DATA FOR THE TASK:
────

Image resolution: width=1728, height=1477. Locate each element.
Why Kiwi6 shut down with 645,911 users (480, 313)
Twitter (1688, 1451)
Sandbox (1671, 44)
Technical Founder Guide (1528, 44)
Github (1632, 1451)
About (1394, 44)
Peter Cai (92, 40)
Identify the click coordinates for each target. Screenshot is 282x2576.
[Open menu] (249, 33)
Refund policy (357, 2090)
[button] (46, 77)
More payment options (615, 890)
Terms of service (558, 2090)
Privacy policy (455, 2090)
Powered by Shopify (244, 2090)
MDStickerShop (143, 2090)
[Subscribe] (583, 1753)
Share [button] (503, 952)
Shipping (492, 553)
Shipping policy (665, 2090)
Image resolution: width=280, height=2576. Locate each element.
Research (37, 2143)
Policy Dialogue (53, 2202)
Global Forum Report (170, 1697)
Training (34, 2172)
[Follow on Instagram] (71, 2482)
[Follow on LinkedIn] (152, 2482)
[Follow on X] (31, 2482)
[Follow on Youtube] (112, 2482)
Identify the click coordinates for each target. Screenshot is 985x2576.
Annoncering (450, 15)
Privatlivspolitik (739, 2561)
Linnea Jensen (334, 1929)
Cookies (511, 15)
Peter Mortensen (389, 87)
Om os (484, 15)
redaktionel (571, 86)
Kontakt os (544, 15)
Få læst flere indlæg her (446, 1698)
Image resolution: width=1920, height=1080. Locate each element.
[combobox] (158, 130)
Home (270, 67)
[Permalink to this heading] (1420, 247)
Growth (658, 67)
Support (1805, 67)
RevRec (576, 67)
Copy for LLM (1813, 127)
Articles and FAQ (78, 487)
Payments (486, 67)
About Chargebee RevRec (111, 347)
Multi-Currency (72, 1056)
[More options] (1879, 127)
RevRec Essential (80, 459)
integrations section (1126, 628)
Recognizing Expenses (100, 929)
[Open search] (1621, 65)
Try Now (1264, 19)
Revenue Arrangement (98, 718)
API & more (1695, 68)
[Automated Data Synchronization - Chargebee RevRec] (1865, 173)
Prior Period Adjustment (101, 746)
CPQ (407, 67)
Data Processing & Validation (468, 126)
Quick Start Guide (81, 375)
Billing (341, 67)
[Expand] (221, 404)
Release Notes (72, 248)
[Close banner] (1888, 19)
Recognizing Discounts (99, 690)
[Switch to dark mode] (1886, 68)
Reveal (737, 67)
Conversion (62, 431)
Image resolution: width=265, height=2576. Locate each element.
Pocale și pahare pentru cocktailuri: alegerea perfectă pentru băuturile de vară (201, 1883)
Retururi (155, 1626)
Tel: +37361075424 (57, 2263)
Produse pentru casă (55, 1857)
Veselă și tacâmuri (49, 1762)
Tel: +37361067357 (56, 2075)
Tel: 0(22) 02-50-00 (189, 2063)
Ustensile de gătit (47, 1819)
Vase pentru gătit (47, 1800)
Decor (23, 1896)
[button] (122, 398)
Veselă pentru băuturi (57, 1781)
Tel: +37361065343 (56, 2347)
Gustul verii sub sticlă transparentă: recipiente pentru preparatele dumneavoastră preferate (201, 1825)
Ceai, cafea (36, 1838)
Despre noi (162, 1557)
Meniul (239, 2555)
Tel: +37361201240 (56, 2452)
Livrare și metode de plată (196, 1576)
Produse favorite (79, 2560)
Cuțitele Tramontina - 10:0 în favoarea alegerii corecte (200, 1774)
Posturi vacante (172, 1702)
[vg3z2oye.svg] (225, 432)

────

BRIEF: Show, from the listing above, every line holding the word "Guide".

ANSWER AREA:
Technical Founder Guide (1528, 44)
Quick Start Guide (81, 375)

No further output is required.